• ABOUT THIS EXERCISE:
In the entries below, find the line containing "Where should I click to: Click" and the line containing "How do I perform: Click the Import button?". Copy those two lines and everything between them exactly, without the pictures.

• EXTRACTED DATA:
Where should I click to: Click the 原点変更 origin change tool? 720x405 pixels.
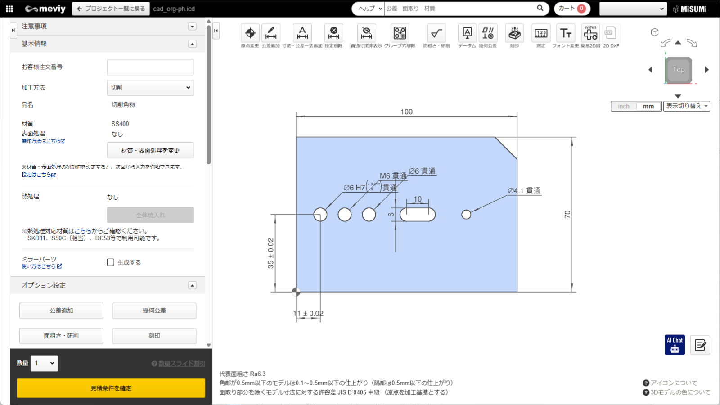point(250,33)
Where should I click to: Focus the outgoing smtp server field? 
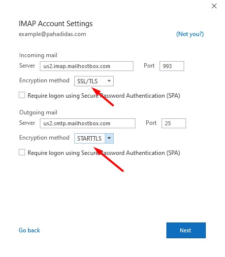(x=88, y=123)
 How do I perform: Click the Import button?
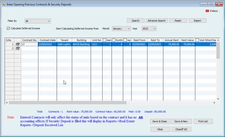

--

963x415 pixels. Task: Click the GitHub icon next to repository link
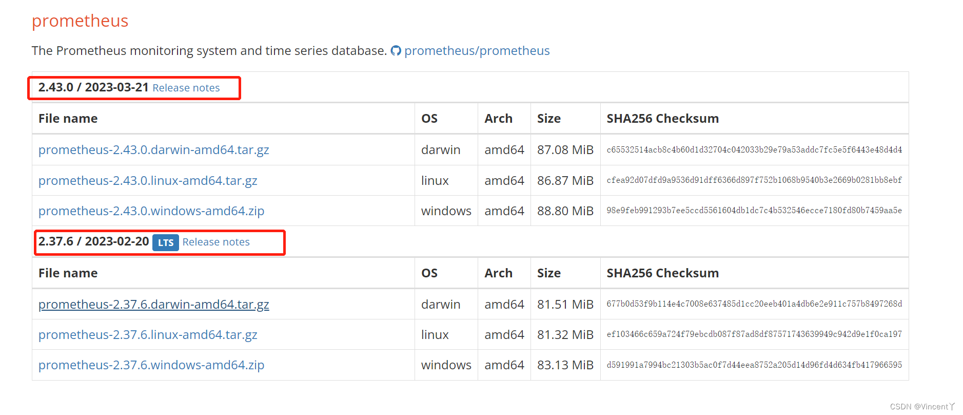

• RESULT OF THIS EXERCISE:
Where should I click to: Click the 原点変更 origin change tool? 720x405 pixels.
point(250,33)
Where should I click to: Focus the outgoing smtp server field? 
(x=88, y=123)
 How do I perform: Click the Import button?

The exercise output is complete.